Collected data entries
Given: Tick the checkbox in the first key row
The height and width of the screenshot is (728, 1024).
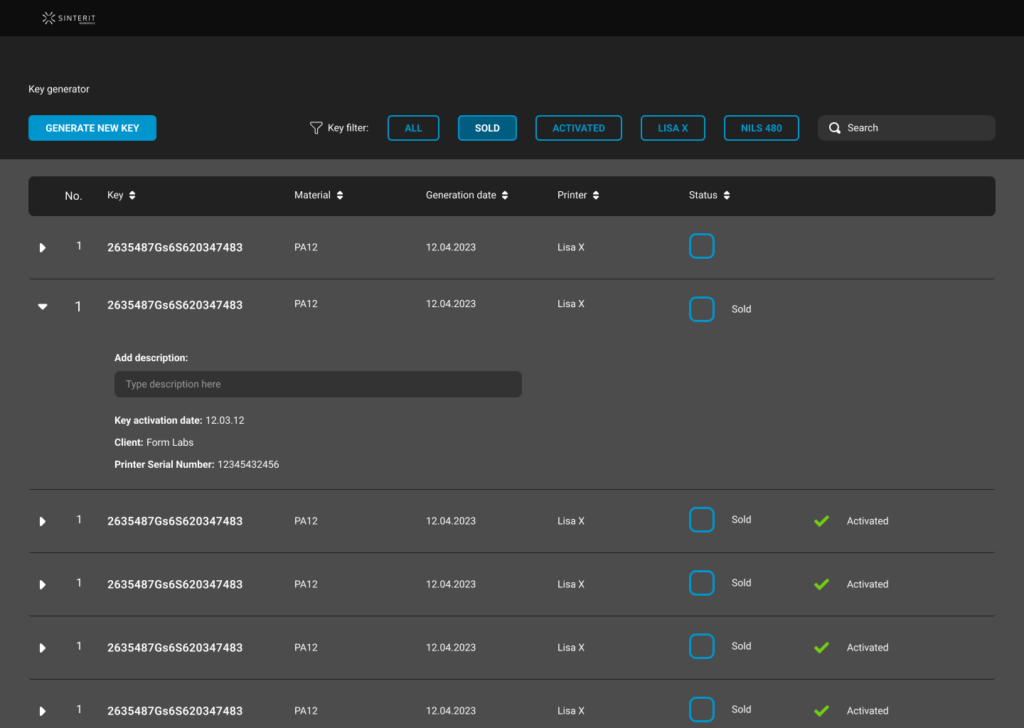Looking at the screenshot, I should (702, 246).
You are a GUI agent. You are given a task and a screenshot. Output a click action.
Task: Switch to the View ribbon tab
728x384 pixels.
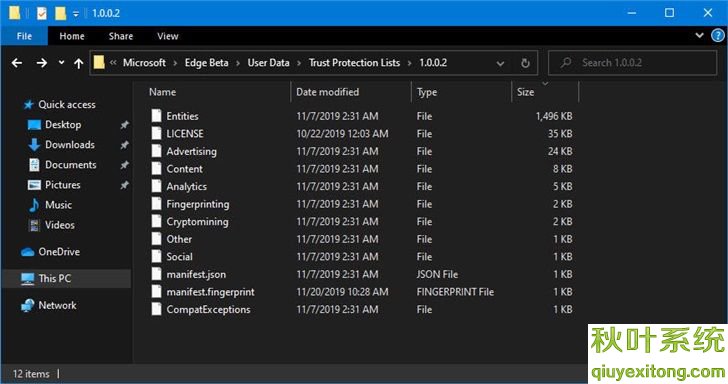click(168, 36)
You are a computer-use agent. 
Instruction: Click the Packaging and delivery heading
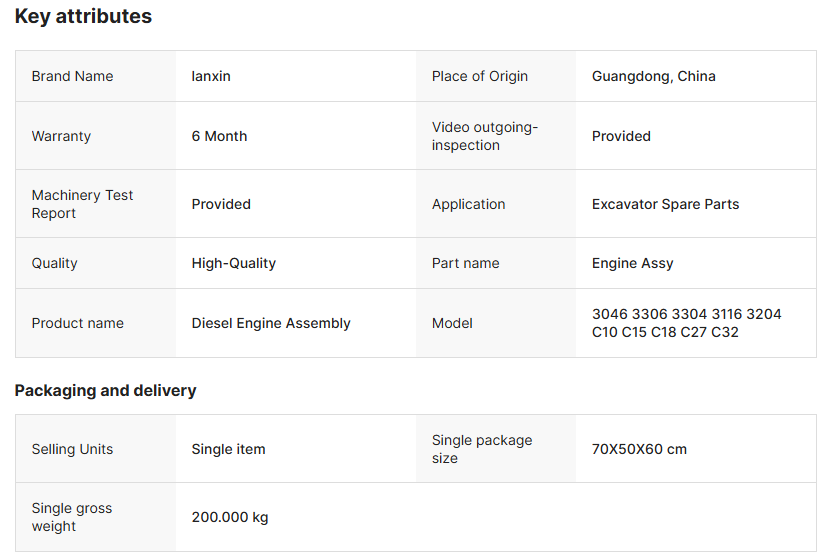click(105, 390)
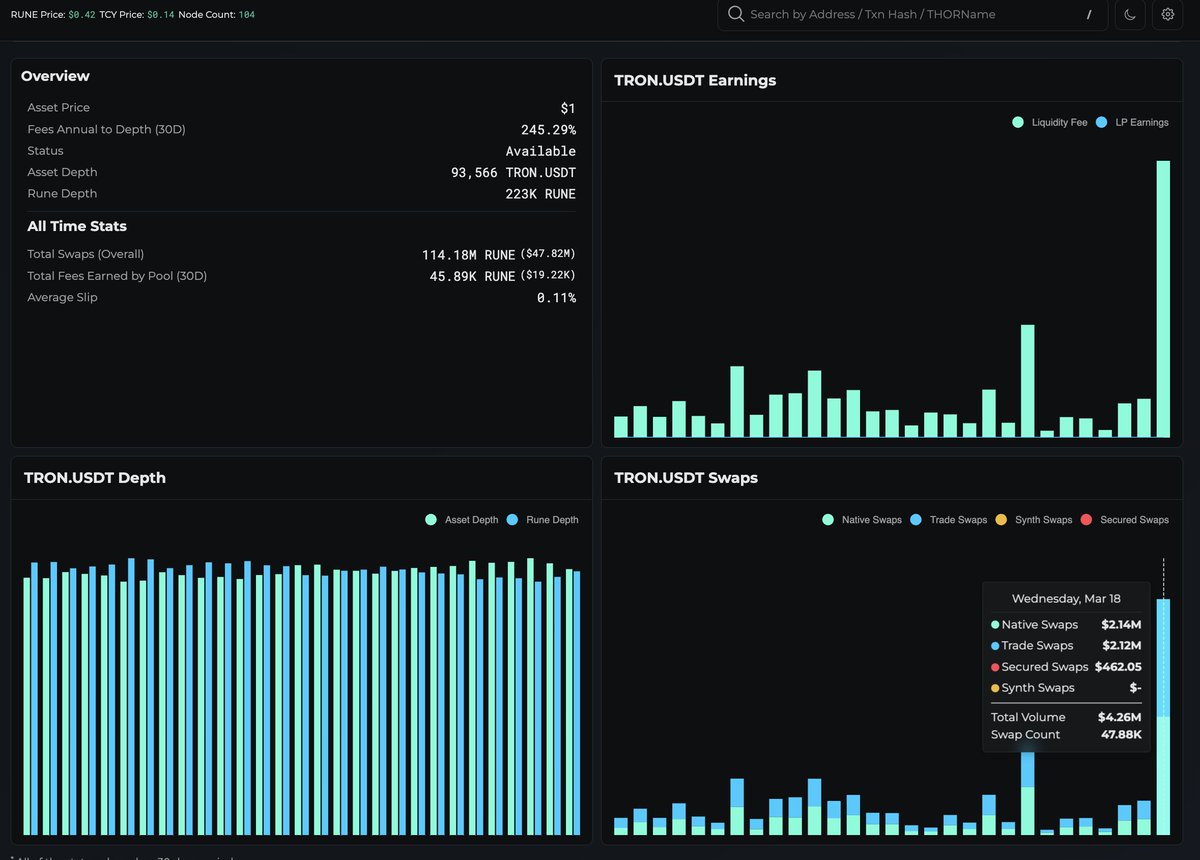Screen dimensions: 1200x860
Task: Toggle dark mode with the moon icon
Action: coord(1129,15)
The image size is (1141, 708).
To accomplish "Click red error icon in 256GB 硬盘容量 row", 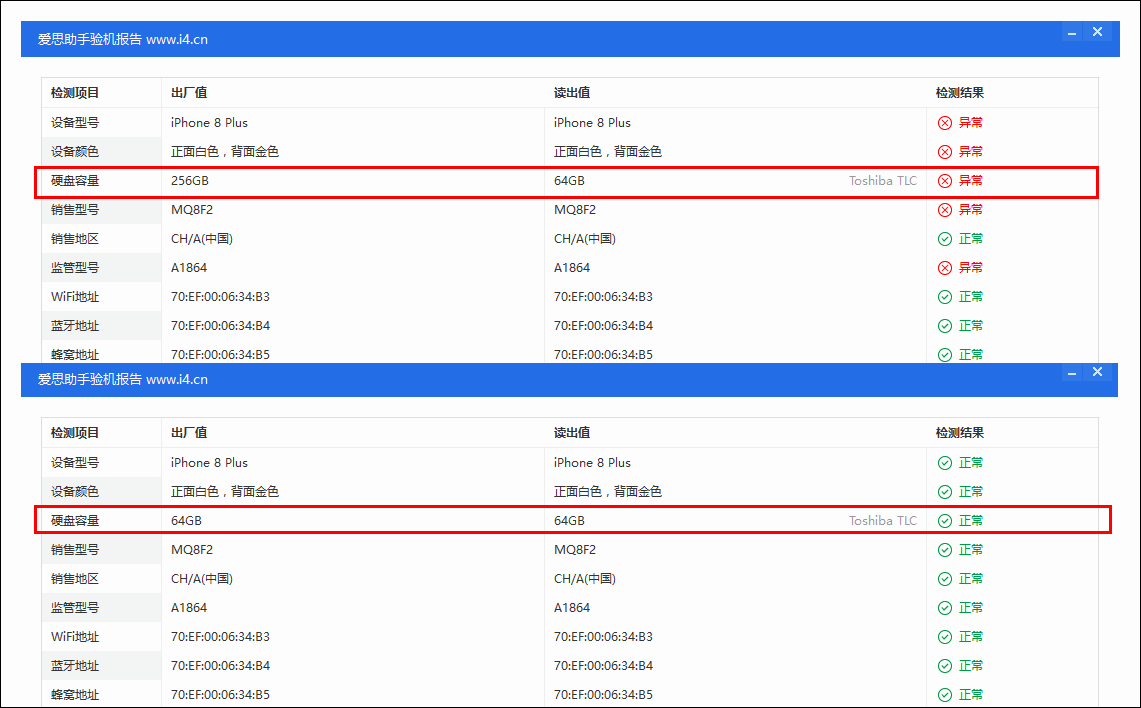I will 944,181.
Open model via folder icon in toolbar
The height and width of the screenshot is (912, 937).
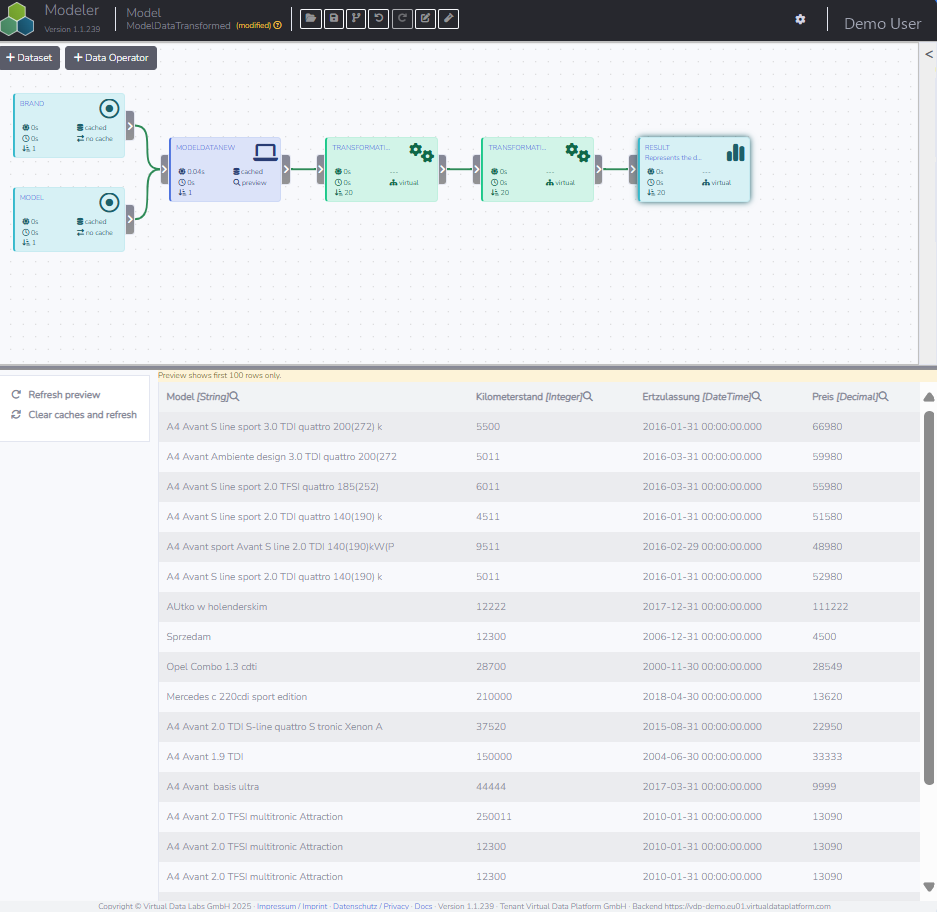310,19

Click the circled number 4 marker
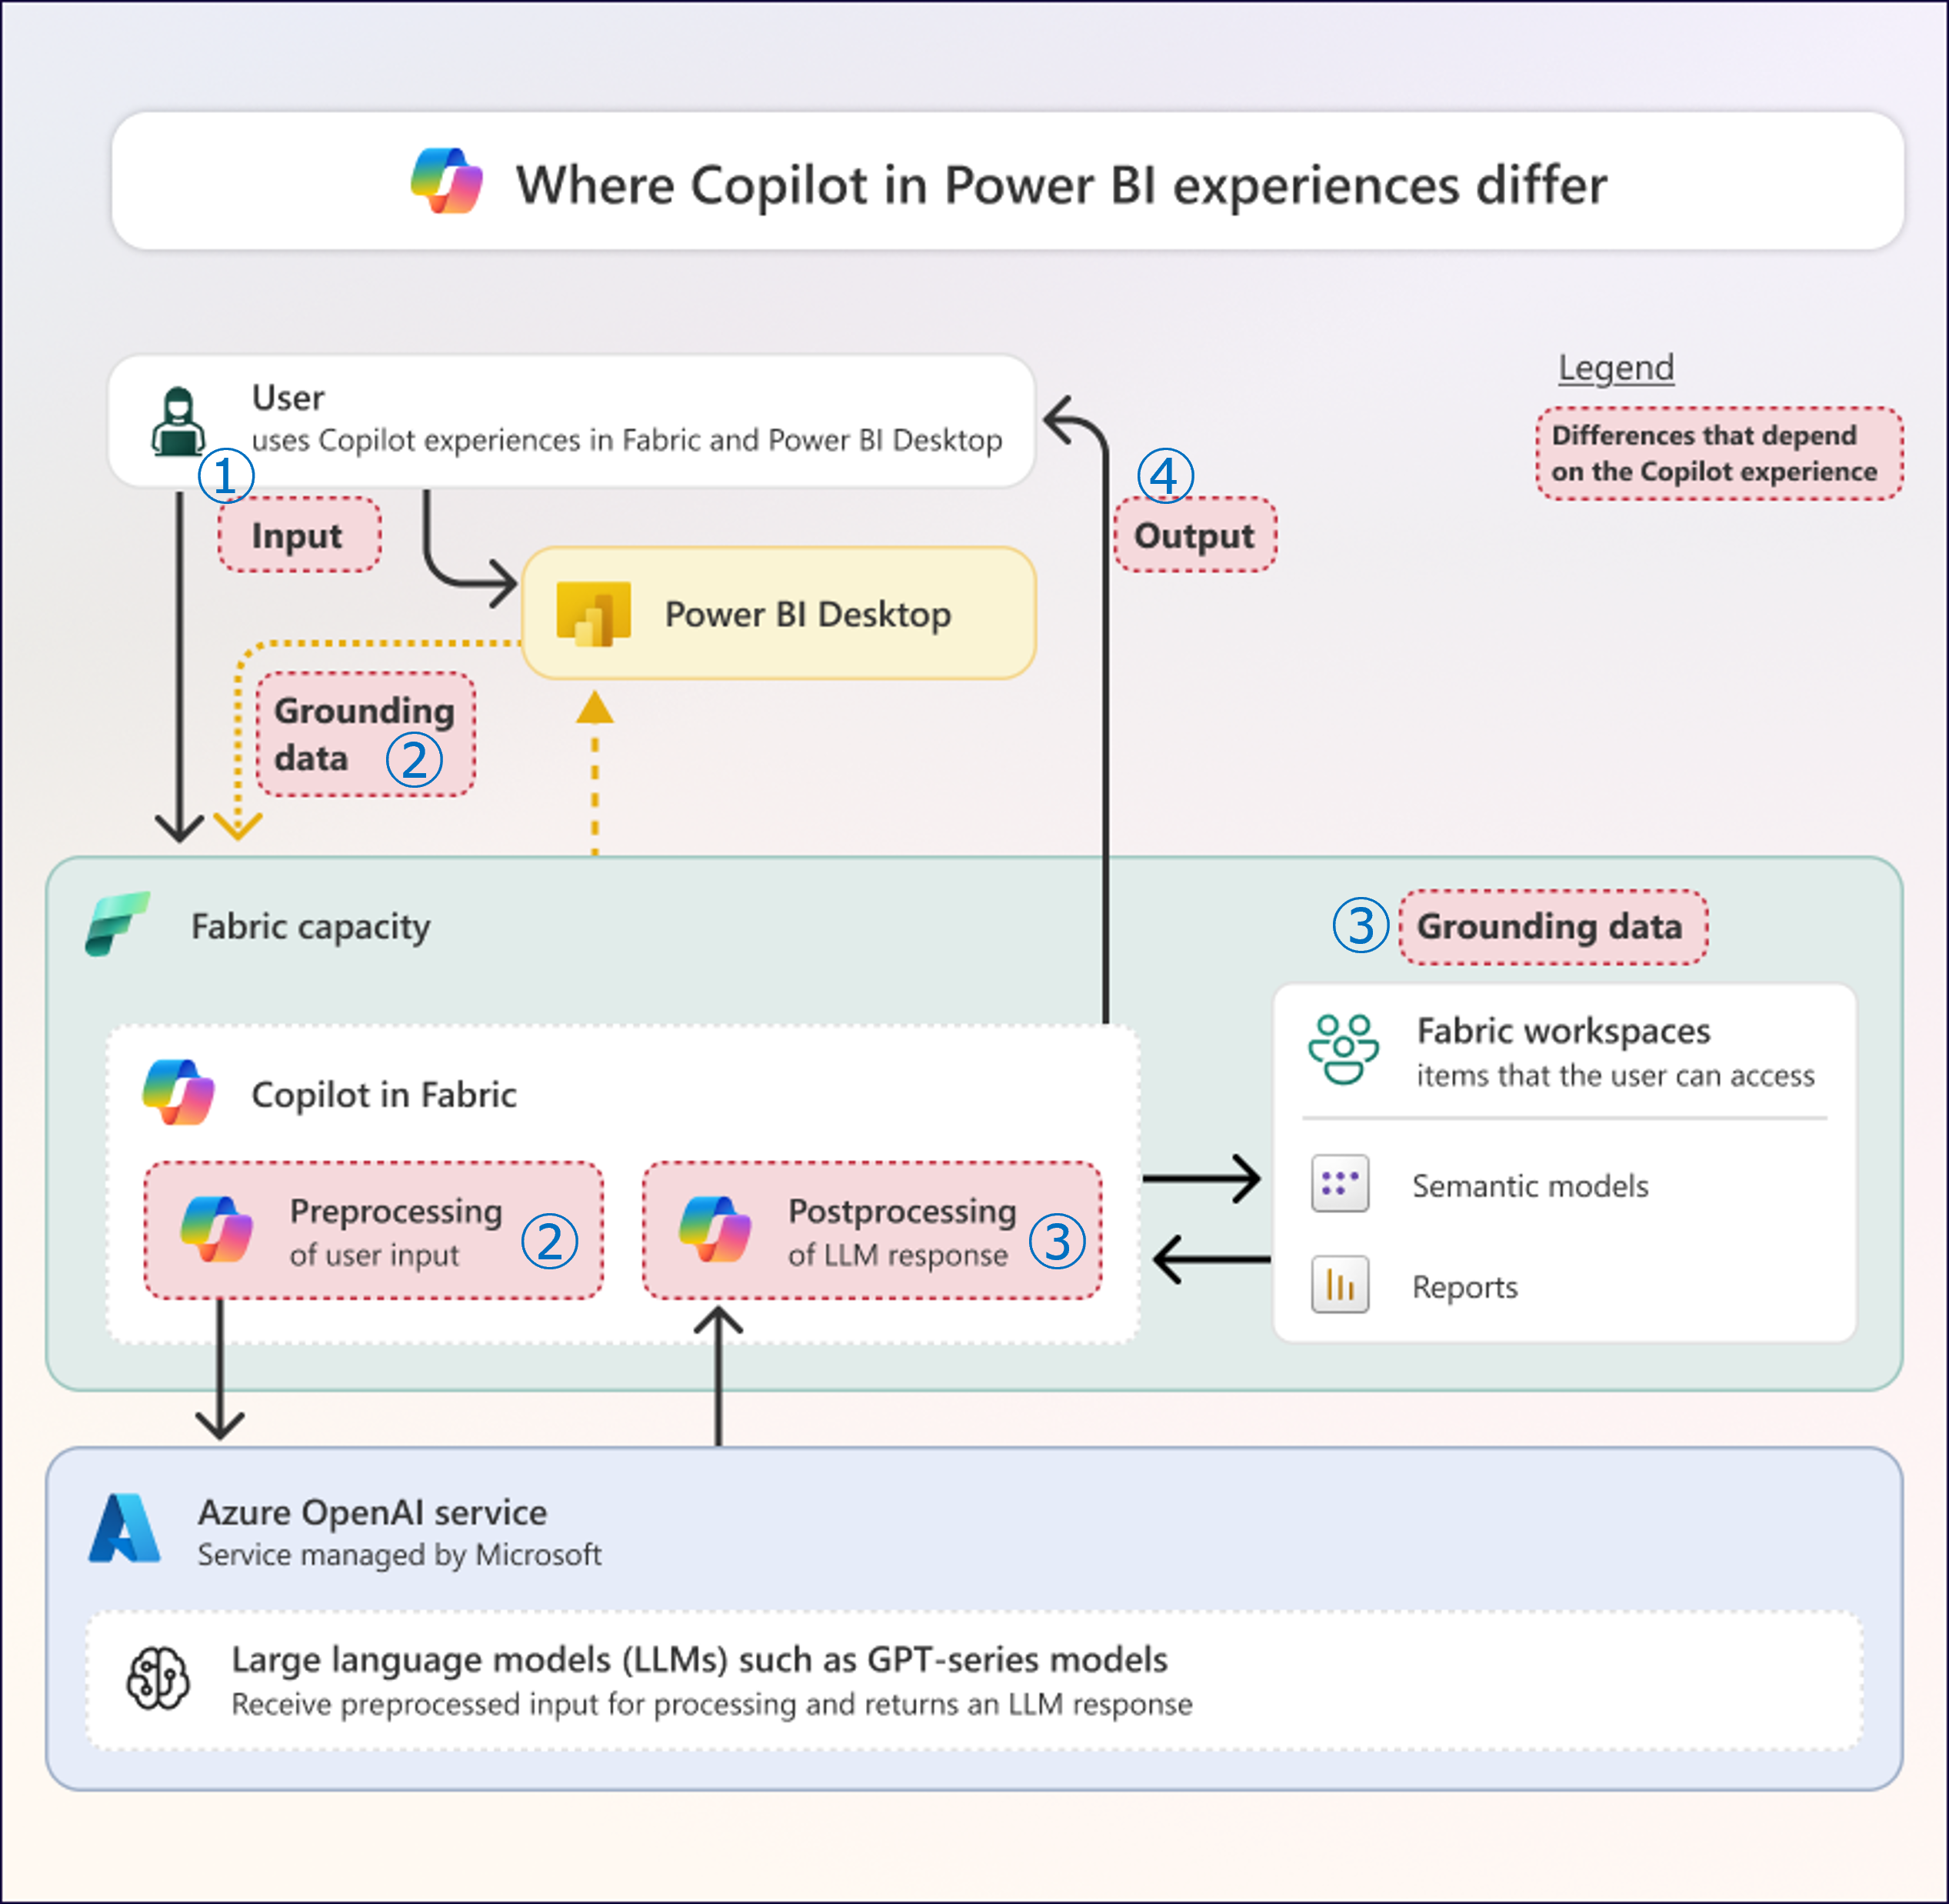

» WHAT THE TASK ASKS:
Filter these records, keeping every line where the word "agent" occurs.

» REPLY TO THE EXERCISE:
You are a GUI agent. You are given a task and a screenshot. Output a click action.
You are a computer-use agent. 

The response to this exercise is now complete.